Unless they can bridge that gap in confidence, hospitals won’t succeed in bringing nurses back, she added.
One silver lining was a finding of “very good” relations between doctors and nurses, Aiken said. The share of nurses reporting that there is “not a lot of nurse-physician teamwork” actually declined during the pandemic from 18.9% to 15.1%.
The findings imply that fixing hospitals’ nursing care shortages might take “committing more of their budget to employing full time nurses and improving their work environment,” Aiken said, which might be achieved by engaging more clinicians in decision-making, offering more flexible scheduling and committing to developing their workforce.
“Everybody wants the nurse with 10 years of ICU experience when they come in the door,” Aiken said, but “successful organizations develop their own work forces and invest in young people and help them to become experts over time and then create policies to retain them.”
Policy levers like nursing staffing standards are also important to consider, she added, pointing to the success of California’s implementation of staffing ratios some 20 years ago.
“But no other state has been able to do it since,” she said, because of strong resistance from the hospital industry.
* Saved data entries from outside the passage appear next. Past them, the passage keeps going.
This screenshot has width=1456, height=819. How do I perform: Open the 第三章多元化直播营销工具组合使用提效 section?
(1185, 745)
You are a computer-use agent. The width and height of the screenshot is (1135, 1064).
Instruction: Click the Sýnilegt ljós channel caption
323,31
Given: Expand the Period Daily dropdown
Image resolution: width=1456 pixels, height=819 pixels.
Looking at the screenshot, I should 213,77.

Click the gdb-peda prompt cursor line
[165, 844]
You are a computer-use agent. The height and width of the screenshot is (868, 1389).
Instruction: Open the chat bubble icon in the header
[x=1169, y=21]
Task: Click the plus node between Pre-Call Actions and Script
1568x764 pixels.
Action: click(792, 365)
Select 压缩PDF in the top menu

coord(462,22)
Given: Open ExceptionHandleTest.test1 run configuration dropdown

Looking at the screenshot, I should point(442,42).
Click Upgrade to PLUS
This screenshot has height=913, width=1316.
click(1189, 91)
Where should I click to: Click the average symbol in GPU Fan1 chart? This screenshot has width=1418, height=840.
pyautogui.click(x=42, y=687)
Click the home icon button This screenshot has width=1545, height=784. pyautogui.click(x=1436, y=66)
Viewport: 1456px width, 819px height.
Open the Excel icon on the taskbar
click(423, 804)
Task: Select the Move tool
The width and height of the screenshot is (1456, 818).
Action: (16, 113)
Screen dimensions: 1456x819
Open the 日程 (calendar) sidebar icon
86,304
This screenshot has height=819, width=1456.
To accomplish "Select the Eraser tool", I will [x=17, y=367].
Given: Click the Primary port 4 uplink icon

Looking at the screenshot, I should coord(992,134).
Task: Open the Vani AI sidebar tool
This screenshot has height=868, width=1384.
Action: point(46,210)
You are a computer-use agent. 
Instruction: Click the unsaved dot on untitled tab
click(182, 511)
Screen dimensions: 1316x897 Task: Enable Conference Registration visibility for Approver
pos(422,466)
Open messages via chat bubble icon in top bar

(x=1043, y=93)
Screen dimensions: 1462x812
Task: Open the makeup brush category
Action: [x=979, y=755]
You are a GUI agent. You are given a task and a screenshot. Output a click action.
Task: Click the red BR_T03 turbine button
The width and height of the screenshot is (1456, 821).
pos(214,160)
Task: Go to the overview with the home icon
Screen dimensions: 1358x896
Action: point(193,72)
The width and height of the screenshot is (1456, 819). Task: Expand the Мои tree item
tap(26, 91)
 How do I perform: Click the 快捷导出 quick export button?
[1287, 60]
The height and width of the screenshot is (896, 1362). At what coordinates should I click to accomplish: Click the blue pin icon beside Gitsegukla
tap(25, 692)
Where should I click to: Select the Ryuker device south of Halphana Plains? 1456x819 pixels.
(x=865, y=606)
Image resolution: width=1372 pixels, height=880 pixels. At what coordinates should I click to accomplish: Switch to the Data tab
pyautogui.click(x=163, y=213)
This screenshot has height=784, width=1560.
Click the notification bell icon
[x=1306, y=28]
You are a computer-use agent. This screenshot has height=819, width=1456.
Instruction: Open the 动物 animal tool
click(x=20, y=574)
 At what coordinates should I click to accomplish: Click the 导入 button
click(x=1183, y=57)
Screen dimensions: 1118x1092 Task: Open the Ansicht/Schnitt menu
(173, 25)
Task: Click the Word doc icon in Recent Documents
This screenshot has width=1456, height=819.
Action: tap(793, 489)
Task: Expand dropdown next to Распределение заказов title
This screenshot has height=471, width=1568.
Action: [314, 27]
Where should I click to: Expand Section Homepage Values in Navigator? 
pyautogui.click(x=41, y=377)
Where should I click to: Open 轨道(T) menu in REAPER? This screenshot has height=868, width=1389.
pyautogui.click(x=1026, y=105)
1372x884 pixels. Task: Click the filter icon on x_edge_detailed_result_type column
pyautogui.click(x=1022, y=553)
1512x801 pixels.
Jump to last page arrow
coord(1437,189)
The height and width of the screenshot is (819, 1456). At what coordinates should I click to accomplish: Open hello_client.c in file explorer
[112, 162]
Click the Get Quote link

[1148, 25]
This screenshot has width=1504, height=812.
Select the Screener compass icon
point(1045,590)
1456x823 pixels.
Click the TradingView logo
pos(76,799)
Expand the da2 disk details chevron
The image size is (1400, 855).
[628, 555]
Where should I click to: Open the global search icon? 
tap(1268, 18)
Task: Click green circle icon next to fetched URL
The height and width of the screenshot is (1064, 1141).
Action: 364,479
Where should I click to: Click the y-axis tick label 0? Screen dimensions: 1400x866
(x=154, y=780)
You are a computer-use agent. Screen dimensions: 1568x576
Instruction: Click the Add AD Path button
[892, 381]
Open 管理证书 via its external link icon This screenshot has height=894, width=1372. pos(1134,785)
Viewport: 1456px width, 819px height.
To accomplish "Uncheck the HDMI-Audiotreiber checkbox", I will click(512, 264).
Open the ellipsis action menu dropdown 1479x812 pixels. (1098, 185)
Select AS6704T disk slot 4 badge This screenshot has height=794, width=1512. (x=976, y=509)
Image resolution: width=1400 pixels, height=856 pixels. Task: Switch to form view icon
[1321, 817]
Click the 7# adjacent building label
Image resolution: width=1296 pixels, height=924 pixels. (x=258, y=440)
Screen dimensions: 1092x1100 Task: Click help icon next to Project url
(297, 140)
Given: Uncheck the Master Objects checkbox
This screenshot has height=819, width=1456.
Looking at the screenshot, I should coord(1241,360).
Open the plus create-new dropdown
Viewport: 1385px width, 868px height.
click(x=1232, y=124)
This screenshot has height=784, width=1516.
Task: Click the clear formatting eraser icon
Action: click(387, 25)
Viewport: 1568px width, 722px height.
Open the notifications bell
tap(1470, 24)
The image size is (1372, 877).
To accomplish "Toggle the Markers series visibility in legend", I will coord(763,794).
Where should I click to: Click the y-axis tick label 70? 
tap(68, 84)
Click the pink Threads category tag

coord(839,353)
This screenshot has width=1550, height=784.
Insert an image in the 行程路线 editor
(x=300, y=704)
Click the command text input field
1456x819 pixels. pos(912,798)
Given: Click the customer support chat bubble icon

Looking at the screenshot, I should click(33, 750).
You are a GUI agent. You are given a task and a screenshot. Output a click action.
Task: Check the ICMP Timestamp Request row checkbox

Instead of relying on states, Aiken suggested looking to the federal government for support. Medicare, for instance, could make staffing levels more transparent by requiring all hospitals that participate in the program to publicly report their nursing ratios on the Hospital Compare website or simply mandate minimum nurse staffing standards, she suggested.
Methodology and Limitations
The cross-sectional study was based on surveys of 151,335 registered nurses in New York and Illinois, including a subset of 40,674 staff nurses working at 357 hospitals, representing 99% of all facilities in those states.
Data were collected via an online survey during the prepandemic period from Dec. 16, 2019, to Feb. 24, 2020, and during the pandemic from April 13, 2021, to June 22, 2021.
All registered nurses with active licenses in New York and Illinois were invited to take the survey. Approximately 81,263 nurses participated pre-pandemic and 70,072 participated during the pandemic, for response rates of 18% and 14%, respectively.
Respondents were asked whether they were currently employed in a healthcare position at a hospital, employed in a healthcare position but not in a hospital, employed but not in healthcare, not currently employed, or retired.
Because the study measures were conducted at only two points in time, the authors warned against drawing causal inferences. The survey response rates were also “not optimal” they wrote, although “not out of line” with other large online surveys.
Other limitations were that the pandemic-era surveys might not have been representative of the entire pandemic, with further changes possible since the time of completion, and the number of overlapping respondents who participated in both rounds of surveys was unknown.
The study was supported by the National Council on State Boards of Nursing, the National Institute of Nursing Research, NIH, and the Agency for Healthcare Research and Quality.
The authors reported no conflicts of interest.
Source Reference: Aiken, LH et al “A repeated cross-sectional study of nurses immediately before and during the Covid-19 pandemic: Implications for action” Nursing Outlook 2022; DOI:10.1016/j.outlook.2022.11.007.